As best we can discern, the plaintiffs seem to seek relief under 42 U.S.C. §§ 1982, 1983, 1985(3), and 1986, and a declaratory judgment that Ohio's local option election laws, Ohio Rev.Code Ann. §§ 4301.33, 4301.35, and 4301.39, violate Article I, Section 10 and the Fifth and Fourteenth Amendments, to the United States Constitution, and Article II, Sections 1, 2, 16, and 28 of the Ohio Constitution. The department defendants were named because they are statutorily required to amend affected liquor permits following a local option election. The defendant board was named apparently because it has a statutory duty to validate local option election petitions, certify the issue for the ballot, and certify the results of the election. Plaintiffs appear to claim that the department defendants and the board defendants deprived plaintiffs of their constitutional rights in violation of 42 U.S.C. § 1983 when they performed their statutory duties. Finally, the association defendants and the Shaker Heights defendants allegedly violated 42 U.S.C. §§ 1982, 1983, 1985(3), and 1986.

6

In the district court, all of the defendants moved for dismissal or for summary judgment, and the plaintiffs moved for partial summary judgment.

7

The district court denied the plaintiffs' motion for partial summary judgment and granted the department defendants' motion to dismiss. In dismissing the plaintiffs' due process and equal protection claims against the department defendants, the district court applied the standard of review appropriate to a motion to dismiss, accepting the factual allegations of the complaint as true. Because it found no violation of the plaintiffs' rights to due process or equal protection, the court granted the defendant board's motion for summary judgment as well. The district court agreed with the plaintiffs that no evidence could be considered in ruling upon the association defendants' motion for judgment of the pleadings because no evidence was submitted explicitly in support of or in opposition to that motion. However, the court concluded that the association defendants were entitled to judgment as a matter of law, because they were "immune from liability under the First Amendment to the United States Constitution for their opposition to plaintiff[s'] project at the city council meeting, and for their activities in circulating local option election petitions." The district court, in agreement with the magistrate judge, found "no evidence that the City's handling of ... Colson's applications for permits and variances, or its other conduct in dealing with Colson's efforts to renovate her building, were discriminatory or racially motivated," and granted the Shaker Heights defendants' motion for summary judgment on plaintiffs' claims under 42 U.S.C. §§ 1982, 1983, 1985(3), and 1986.

8

In appealing all of these rulings by the district court, the plaintiffs make essentially the same arguments here as were made below.

9

We have studied the district court's carefully reasoned 20-page opinion, and we agree with the district court's reasoning and ultimate disposition of each of the plaintiffs' claims.
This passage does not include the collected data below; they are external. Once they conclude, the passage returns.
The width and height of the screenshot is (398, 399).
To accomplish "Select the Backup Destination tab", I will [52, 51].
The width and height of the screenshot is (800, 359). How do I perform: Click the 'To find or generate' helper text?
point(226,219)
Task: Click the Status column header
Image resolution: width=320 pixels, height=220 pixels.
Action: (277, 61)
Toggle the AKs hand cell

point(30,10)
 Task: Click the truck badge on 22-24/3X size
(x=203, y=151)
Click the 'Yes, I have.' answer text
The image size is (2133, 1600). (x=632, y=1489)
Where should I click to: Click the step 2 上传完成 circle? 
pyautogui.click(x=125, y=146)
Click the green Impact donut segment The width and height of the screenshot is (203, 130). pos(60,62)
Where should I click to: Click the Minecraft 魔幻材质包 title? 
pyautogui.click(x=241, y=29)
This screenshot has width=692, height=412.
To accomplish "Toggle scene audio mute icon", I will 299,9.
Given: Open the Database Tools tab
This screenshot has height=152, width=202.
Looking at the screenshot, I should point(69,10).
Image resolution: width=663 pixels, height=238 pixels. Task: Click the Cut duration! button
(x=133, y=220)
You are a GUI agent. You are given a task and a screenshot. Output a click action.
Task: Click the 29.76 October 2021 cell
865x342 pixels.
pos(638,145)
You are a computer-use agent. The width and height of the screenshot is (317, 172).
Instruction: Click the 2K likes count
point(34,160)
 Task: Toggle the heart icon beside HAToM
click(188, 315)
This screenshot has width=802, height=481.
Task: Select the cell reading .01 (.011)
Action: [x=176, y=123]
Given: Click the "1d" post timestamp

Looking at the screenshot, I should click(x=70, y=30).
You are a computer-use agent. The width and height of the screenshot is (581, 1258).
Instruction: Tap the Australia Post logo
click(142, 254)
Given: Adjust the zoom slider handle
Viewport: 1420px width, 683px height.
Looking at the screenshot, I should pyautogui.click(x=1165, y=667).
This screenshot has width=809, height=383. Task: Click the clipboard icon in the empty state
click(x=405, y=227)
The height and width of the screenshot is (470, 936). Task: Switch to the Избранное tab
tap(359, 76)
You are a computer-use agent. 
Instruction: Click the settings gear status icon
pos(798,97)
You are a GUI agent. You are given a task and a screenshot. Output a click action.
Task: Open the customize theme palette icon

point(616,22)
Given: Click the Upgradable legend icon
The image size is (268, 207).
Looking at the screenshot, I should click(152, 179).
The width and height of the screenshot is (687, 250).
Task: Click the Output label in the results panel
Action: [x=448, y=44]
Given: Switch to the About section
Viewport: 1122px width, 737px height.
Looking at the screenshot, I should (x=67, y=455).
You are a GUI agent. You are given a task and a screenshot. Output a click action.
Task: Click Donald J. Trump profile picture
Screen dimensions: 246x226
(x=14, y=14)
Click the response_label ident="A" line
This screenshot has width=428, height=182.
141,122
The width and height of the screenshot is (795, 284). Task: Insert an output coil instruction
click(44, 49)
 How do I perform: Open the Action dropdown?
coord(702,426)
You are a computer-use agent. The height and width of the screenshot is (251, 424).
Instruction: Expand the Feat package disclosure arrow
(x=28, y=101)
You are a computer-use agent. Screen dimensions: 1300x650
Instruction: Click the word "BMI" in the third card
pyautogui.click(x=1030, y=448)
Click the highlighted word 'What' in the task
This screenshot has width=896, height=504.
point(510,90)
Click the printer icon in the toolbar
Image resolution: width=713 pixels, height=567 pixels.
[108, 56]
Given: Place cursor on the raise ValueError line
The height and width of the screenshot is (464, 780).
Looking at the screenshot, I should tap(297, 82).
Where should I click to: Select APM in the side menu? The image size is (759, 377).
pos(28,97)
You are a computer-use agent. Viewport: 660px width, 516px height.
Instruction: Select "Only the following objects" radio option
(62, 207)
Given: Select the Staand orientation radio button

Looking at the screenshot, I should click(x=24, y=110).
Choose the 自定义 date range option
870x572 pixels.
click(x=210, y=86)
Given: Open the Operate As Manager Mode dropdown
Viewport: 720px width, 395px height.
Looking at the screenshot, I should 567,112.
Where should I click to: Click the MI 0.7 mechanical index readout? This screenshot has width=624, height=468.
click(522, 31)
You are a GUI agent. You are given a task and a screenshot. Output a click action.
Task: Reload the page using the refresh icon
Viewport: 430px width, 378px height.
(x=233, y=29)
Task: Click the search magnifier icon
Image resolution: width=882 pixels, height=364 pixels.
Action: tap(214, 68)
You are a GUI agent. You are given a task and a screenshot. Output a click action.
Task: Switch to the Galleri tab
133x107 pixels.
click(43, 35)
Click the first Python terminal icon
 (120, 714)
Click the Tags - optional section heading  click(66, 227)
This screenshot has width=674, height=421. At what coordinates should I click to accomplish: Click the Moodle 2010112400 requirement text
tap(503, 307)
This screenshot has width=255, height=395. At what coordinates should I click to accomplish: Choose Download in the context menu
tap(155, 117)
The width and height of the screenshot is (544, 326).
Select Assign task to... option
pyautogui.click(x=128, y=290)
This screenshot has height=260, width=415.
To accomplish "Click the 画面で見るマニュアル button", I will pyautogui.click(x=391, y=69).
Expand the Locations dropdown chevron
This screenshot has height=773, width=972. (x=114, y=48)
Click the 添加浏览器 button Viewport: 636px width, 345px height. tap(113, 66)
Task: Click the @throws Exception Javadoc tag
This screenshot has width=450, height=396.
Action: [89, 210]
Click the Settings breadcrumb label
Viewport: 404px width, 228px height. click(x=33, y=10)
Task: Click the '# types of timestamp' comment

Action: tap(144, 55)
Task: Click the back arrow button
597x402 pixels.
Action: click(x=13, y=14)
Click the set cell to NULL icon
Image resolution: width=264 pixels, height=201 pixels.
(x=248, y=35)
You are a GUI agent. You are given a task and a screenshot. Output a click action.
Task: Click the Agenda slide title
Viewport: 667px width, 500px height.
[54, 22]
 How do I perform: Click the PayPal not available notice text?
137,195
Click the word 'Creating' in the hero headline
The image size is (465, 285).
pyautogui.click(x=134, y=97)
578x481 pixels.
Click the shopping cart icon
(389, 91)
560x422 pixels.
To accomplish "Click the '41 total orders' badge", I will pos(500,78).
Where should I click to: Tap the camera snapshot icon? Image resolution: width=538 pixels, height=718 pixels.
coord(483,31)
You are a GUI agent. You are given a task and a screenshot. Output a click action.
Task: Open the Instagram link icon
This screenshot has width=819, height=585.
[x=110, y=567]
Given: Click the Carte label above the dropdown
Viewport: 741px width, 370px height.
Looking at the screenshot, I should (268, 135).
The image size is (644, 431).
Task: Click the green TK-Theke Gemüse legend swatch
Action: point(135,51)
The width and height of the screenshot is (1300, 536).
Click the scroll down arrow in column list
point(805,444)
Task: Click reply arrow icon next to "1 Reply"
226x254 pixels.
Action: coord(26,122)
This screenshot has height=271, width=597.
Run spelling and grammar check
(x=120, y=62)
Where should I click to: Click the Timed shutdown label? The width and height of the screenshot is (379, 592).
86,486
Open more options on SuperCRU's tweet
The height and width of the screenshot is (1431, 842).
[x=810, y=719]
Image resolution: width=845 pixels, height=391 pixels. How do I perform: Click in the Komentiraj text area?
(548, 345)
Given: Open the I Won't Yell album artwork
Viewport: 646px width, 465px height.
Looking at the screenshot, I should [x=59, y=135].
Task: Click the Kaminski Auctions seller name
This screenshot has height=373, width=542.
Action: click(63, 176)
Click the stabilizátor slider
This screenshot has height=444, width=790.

We cannot improve upon the thorough and well written opinion prepared by the Honorable Lesley Brooks Wells of the district court, and any effort to do so would be unwarranted and duplicative.

10

We, therefore, adopt Judge Wells's opinion as our own, and for the reasons stated therein, hold that the district court's judgments must be AFFIRMED. We hold, in addition, that since the plaintiffs' state law claims were not considered on the merits, they are dismissed without prejudice.